There is a continuing (and welcome) debate about the merits of “SOA”, although the position of some contributors doesn’t seem to be coming across very clearly. Clemens Vasters suggested on Monday that maybe SOA doesn’t really exist. This caused some outcry from those arguing that you can build a service oriented architecture. Richard Turner repeats his calls for caution around the SOA nomenclature.
We have two groups: the SOA crowd and SO crowd, the latter being those supporting service orientation but as part of the picture and trying to avoid the marketing hype.
Here’s the thing: none of these people believe that service orientation is without merit. They all agree that there is value in building distributed systems using services. Mostly they think a pragmatic approach is valuable. Aside from the fact that it’s difficult to find two people who agree on the definition of a service oriented architecture (there are different views of n-tier and probably client-server), it seems from my standpoint that the main disagreement is about the impact of service orientation on the overall architecture of systems. The SOA group suggest that services are the foundation of a system architecture and make such a fundamental difference that this is the centre piece of the design. The SO group propose that service orientation take its place alongside object orientation as a tool making up part of a bigger picture, a significant one nonetheless.
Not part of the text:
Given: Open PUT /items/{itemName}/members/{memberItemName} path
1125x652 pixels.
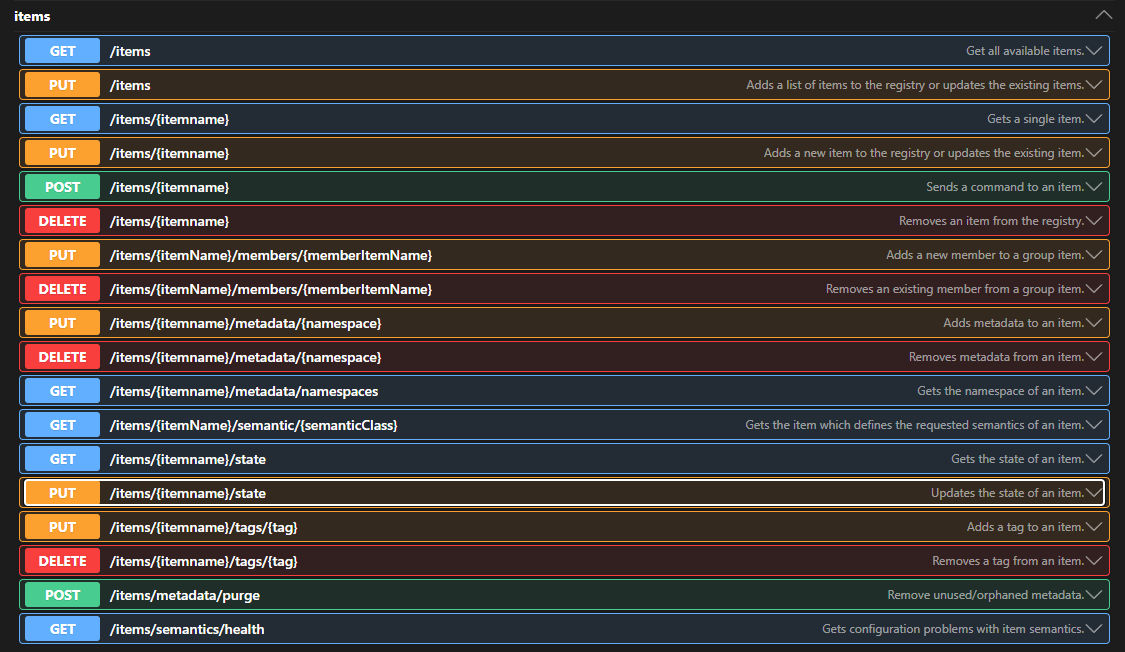Looking at the screenshot, I should (x=270, y=255).
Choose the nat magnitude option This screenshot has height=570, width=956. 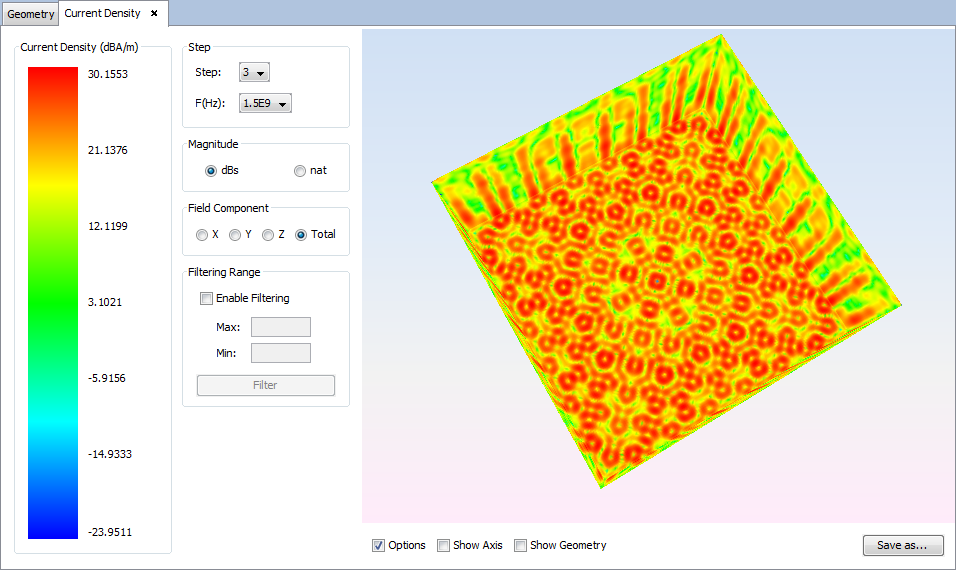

As you probably guess, I’m currently with the SO people: in talking with customers and discussing how to approach their application architectures using services it quickly becomes clear that this isn’t the be all and end all. Sure it’s important and it places emphasis on issues such as managing change that are sorely needed but it isn’t enough and you still need skills in distributed applications within those services. Don’t get me wrong, I’m not dismissing the notion of SOA because it isn’t new; I’m dismissing it because it isn’t complete. Yes, with WinDNA you still needed other skills but the difference was generally that those skills were related more to implementation and less to architecture, which was already wrapped up.
So here we are: service orientation has its place, a really important one, but to my mind it doesn’t qualify as an architecture just yet.